TABLE 1. Percentage of respondents who reported having had an oral cancer
examination ever and during the preceding year, by selected characteristics --
United States, National Health Interview Survey-Cancer Control Supplement, 1992
                                                Had most recent oral
                       Ever had examination      cancer examination
                          for oral cancer       within preceding year
                       --------------------     ---------------------
Characteristic           %      (95% CI *)         %        (95% CI)
  Female                13.9     (+/-1.0)         50.5      (+/- 3.8)
  Male                  14.8     (+/-1.2)         46.8      (+/- 4.5)

Age group (yrs)
  18-24                  9.0     (+/-2.0)         37.2      (+/-10.7)
  25-44                 14.4     (+/-1.1)         50.4      (+/- 4.4)
  45-64                 17.5     (+/-1.8)         48.6      (+/- 5.4)
   >=65                 13.3     (+/-1.6)         50.1      (+/- 7.2)

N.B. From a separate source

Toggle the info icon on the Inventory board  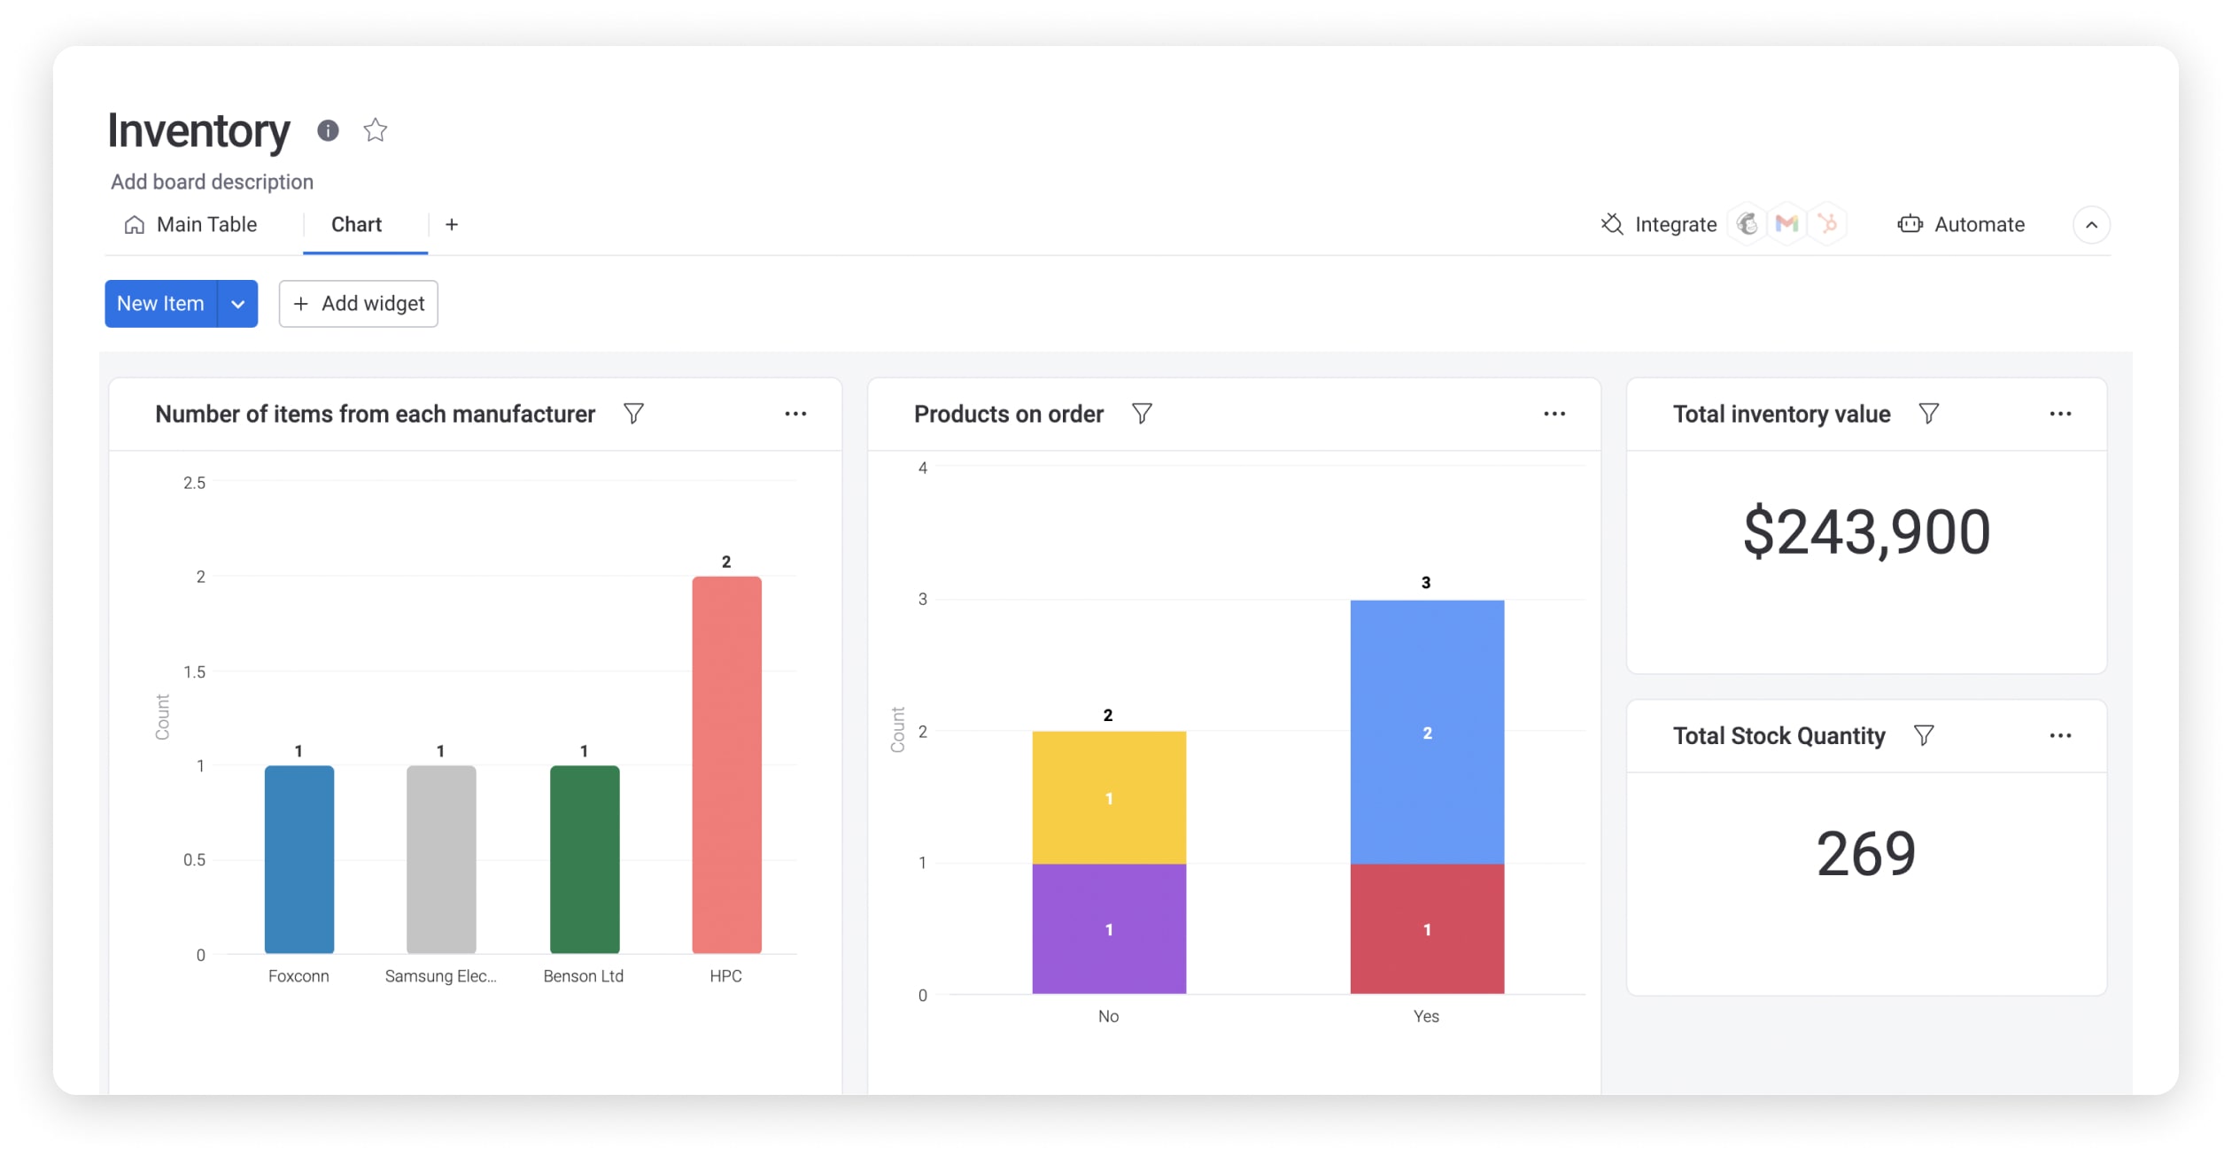[326, 128]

  White                 15.2     (+/-0.9)         49.8      (+/- 3.2)
  Black                  9.0     (+/-1.8)         29.9      (+/- 9.0)
  Other +               10.7     (+/-4.2)          &

Hispanic origin
  Hispanic               9.3     (+/-1.9)          &
  Non-Hispanic          14.7     (+/-0.9)         49.5      (+/- 3.1)

Education (yrs)
    <12                  8.5     (+/-1.3)         39.4      (+/- 7.6)
     12                 11.4     (+/-1.1)         45.0      (+/- 5.2)
  13-15                 17.3     (+/-1.8)         50.4      (+/- 5.7)
   >=16                 22.7     (+/-2.0)         54.2      (+/- 4.9)

Smoking status
  Current @             13.0     (+/-1.5)         46.4      (+/- 6.0)
  Former **             16.7     (+/-1.6)         47.9      (+/- 5.4)
  Never                 13.9     (+/-1.1)         50.5      (+/- 4.3)

Smokeless tobacco use status
  Current ++            11.2     (+/-4.1)          &
  Former &&             13.8     (+/-3.4)          &
  Never                 14.5     (+/-0.9)         48.9      (+/- 3.1)

Total                   14.3     (+/-0.8)         48.7      (+/- 3.0)
 * Confidence interval.
 + Includes American Indians/Alaskan Natives and Asians/Pacific Islanders.
 & Number too small for meaningful analysis.
 @ Respondents who reported having smoked at least 100 cigarettes and who were
   currently smoking every day or some days at the time of the interview.
** Respondents who reported having smoked at least 100 cigarettes but were not
   smoking at the time of the interview.
++ Respondents who reported using snuff and/or chewing tobacco at least 20 times
   and who were using these products at the time of the interview.
&& Respondents who reported using snuff and/or chewing tobacco at least 20 times
   and who were not using these products at the time of the interview.